Source data START

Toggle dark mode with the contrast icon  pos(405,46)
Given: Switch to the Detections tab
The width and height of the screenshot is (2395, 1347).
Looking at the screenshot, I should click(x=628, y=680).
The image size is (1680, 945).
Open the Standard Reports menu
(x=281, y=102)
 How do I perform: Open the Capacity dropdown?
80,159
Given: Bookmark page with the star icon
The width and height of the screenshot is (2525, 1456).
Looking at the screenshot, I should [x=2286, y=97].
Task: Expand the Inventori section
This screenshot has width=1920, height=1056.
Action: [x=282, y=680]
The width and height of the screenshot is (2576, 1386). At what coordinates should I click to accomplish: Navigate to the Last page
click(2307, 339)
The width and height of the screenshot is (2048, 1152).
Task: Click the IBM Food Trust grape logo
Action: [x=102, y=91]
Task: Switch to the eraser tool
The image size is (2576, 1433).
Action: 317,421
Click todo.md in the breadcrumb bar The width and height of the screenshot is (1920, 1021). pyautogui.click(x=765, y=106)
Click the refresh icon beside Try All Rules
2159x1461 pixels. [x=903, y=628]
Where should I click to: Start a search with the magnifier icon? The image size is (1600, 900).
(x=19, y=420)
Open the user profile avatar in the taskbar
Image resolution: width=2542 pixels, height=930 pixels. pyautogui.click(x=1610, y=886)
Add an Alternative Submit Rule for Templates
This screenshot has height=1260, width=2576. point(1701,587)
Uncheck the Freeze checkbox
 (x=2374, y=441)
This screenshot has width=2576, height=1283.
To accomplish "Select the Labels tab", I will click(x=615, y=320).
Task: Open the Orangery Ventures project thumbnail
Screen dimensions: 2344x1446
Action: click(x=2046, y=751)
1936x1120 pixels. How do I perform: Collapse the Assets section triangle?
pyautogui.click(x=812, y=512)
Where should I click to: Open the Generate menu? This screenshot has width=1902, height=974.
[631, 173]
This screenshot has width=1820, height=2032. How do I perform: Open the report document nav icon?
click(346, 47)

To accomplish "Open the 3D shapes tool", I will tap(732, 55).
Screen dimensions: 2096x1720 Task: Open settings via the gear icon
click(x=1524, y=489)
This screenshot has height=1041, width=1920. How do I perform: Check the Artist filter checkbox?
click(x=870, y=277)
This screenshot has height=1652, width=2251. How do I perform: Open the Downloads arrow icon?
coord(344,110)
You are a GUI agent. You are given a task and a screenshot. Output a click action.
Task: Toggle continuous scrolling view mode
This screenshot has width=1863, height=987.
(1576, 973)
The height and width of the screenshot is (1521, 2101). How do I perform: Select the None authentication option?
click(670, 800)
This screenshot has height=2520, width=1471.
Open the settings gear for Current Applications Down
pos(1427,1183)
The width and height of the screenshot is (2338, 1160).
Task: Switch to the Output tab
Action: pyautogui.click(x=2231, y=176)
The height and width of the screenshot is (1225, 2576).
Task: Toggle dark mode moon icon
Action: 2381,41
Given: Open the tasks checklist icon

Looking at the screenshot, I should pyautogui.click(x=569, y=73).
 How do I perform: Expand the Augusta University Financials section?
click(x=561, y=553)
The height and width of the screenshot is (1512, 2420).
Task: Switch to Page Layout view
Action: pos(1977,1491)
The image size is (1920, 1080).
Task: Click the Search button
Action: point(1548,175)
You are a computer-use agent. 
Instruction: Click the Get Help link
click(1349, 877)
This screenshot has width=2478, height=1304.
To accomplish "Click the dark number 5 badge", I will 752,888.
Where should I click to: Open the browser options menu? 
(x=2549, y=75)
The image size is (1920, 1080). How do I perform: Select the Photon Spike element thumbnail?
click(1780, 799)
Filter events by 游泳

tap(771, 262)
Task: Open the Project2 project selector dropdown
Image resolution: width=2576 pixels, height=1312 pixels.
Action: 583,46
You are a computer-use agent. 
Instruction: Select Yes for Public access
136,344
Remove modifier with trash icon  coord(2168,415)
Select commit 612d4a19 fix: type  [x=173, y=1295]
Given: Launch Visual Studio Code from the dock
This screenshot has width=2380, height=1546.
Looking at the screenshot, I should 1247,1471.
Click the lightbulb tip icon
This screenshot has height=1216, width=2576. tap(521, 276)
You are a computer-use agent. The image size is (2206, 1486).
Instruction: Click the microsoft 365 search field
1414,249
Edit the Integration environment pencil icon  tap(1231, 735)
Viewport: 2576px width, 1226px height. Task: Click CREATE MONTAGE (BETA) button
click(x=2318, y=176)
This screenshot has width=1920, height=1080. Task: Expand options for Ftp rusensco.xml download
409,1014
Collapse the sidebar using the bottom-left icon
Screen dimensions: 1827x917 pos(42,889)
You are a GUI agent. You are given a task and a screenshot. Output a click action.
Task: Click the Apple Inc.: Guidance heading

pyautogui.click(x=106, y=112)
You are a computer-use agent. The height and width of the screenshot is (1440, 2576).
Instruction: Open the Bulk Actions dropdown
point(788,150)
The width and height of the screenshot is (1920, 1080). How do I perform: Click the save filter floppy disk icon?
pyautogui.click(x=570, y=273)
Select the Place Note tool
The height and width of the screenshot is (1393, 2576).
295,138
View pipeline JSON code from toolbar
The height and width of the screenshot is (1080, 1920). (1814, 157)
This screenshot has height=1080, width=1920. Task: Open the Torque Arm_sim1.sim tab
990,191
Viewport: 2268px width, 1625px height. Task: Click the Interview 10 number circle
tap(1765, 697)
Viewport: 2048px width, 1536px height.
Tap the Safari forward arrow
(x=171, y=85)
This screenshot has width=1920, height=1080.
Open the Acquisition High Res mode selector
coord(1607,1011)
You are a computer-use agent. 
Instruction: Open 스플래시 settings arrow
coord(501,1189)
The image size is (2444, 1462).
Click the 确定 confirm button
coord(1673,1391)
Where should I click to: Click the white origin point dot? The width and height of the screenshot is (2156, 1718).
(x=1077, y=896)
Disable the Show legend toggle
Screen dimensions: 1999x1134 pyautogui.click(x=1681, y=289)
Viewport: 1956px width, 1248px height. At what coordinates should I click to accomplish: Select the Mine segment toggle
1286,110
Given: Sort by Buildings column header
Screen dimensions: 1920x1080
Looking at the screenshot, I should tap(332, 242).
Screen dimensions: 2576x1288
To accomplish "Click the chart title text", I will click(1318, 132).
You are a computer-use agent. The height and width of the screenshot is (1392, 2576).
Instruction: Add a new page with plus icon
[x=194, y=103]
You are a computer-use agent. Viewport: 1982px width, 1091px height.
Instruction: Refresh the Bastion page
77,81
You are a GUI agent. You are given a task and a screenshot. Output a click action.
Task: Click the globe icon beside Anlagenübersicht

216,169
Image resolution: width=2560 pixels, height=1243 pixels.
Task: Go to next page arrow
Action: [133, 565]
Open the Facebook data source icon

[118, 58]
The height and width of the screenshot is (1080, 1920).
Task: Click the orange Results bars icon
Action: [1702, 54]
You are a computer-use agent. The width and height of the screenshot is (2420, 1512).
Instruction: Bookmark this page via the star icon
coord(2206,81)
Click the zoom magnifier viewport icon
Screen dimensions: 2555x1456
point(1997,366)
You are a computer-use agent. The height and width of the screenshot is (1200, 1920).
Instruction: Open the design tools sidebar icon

Source data END

▶ Description of the task
Read the data above. Pull out each line in which the string "computer" appears.

▶ Answer box
You are a computer-use agent. 
You are a computer-use agent. 
You are a computer-use agent. The image size is (2206, 1486).
You are a computer-use agent. The height and width of the screenshot is (1440, 2576).
You are a computer-use agent. 
You are a computer-use agent. The height and width of the screenshot is (1392, 2576).
You are a computer-use agent. Viewport: 1982px width, 1091px height.
You are a computer-use agent. The width and height of the screenshot is (2420, 1512).
You are a computer-use agent. The height and width of the screenshot is (1200, 1920).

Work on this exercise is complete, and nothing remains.